**About this exercise:** Give back every record that follows, exactly as written.

┌─ Supplied records

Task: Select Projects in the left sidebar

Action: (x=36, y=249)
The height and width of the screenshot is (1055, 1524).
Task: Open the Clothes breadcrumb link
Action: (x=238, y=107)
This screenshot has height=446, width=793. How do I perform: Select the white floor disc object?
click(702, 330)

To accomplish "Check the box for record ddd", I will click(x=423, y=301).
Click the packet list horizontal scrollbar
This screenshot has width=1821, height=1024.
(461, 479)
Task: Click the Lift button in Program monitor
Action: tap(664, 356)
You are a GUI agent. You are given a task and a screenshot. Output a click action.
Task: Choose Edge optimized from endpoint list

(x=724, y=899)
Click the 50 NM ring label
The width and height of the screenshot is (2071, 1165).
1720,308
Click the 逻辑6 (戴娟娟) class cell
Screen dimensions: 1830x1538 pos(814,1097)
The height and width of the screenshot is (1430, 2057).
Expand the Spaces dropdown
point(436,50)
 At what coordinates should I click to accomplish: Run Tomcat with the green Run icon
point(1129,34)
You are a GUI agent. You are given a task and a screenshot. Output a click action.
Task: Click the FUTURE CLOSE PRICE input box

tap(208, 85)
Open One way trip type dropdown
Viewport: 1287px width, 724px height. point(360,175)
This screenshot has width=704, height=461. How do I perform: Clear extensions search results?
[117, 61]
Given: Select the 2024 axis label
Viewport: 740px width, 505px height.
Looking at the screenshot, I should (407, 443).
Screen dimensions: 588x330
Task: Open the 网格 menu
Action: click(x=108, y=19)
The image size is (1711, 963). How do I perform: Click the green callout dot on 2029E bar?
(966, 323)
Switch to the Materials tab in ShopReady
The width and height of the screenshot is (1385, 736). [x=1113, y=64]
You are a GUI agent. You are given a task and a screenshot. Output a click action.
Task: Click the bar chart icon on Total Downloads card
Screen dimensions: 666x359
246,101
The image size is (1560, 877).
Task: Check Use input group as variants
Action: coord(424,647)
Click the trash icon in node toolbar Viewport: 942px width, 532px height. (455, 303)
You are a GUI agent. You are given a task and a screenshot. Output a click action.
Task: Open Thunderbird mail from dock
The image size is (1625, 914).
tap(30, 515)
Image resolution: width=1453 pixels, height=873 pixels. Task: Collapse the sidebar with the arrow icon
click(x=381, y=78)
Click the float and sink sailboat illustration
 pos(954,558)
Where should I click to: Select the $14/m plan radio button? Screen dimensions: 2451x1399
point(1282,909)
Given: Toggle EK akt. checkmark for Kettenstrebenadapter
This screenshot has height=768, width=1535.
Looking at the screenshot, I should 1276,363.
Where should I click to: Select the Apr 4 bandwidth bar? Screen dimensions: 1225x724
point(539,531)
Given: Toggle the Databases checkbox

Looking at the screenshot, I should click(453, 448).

└─

**Solution to this exercise:**
Task: Select Projects in the left sidebar

Action: (x=36, y=249)
The height and width of the screenshot is (1055, 1524).
Task: Open the Clothes breadcrumb link
Action: (x=238, y=107)
This screenshot has height=446, width=793. How do I perform: Select the white floor disc object?
click(702, 330)

To accomplish "Check the box for record ddd", I will click(x=423, y=301).
Click the packet list horizontal scrollbar
This screenshot has width=1821, height=1024.
(461, 479)
Task: Click the Lift button in Program monitor
Action: tap(664, 356)
You are a GUI agent. You are given a task and a screenshot. Output a click action.
Task: Choose Edge optimized from endpoint list

(x=724, y=899)
Click the 50 NM ring label
The width and height of the screenshot is (2071, 1165).
1720,308
Click the 逻辑6 (戴娟娟) class cell
Screen dimensions: 1830x1538 pos(814,1097)
The height and width of the screenshot is (1430, 2057).
Expand the Spaces dropdown
point(436,50)
 At what coordinates should I click to accomplish: Run Tomcat with the green Run icon
point(1129,34)
You are a GUI agent. You are given a task and a screenshot. Output a click action.
Task: Click the FUTURE CLOSE PRICE input box

tap(208, 85)
Open One way trip type dropdown
Viewport: 1287px width, 724px height. point(360,175)
This screenshot has width=704, height=461. How do I perform: Clear extensions search results?
[117, 61]
Given: Select the 2024 axis label
Viewport: 740px width, 505px height.
Looking at the screenshot, I should (407, 443).
Screen dimensions: 588x330
Task: Open the 网格 menu
Action: click(x=108, y=19)
The image size is (1711, 963). How do I perform: Click the green callout dot on 2029E bar?
(966, 323)
Switch to the Materials tab in ShopReady
The width and height of the screenshot is (1385, 736). [x=1113, y=64]
You are a GUI agent. You are given a task and a screenshot. Output a click action.
Task: Click the bar chart icon on Total Downloads card
Screen dimensions: 666x359
246,101
The image size is (1560, 877).
Task: Check Use input group as variants
Action: coord(424,647)
Click the trash icon in node toolbar Viewport: 942px width, 532px height. (455, 303)
You are a GUI agent. You are given a task and a screenshot. Output a click action.
Task: Open Thunderbird mail from dock
The image size is (1625, 914).
tap(30, 515)
Image resolution: width=1453 pixels, height=873 pixels. Task: Collapse the sidebar with the arrow icon
click(x=381, y=78)
Click the float and sink sailboat illustration
 pos(954,558)
Where should I click to: Select the $14/m plan radio button? Screen dimensions: 2451x1399
point(1282,909)
Given: Toggle EK akt. checkmark for Kettenstrebenadapter
This screenshot has height=768, width=1535.
Looking at the screenshot, I should 1276,363.
Where should I click to: Select the Apr 4 bandwidth bar? Screen dimensions: 1225x724
point(539,531)
Given: Toggle the Databases checkbox

Looking at the screenshot, I should click(453, 448).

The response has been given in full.